EXERCISE DETAILS> With images excluded, write out each entry below exactly as given.

LISTED ENTRIES>
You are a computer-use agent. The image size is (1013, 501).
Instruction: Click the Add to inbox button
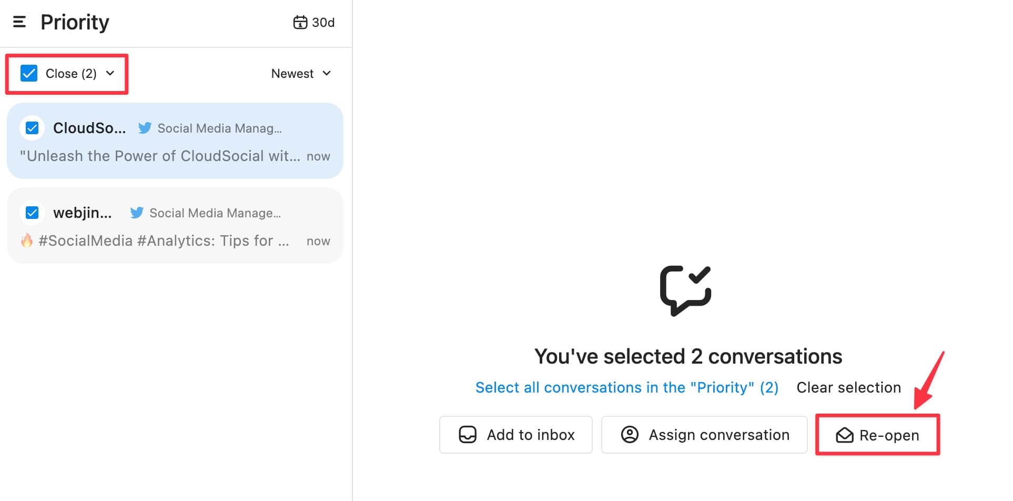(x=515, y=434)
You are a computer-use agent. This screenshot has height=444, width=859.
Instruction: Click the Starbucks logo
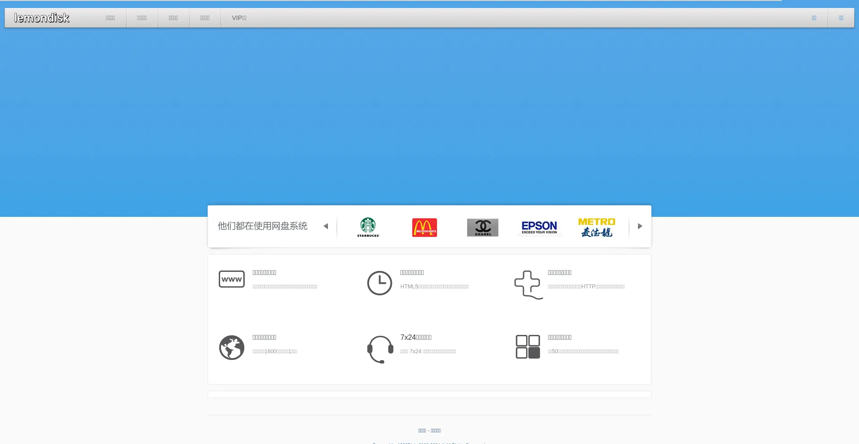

EXPECTED ANSWER>
You are a computer-use agent. The image size is (1013, 501).
Instruction: Click the Add to inbox button
(x=515, y=434)
You are a computer-use agent. This screenshot has height=444, width=859.
Instruction: Click the Starbucks logo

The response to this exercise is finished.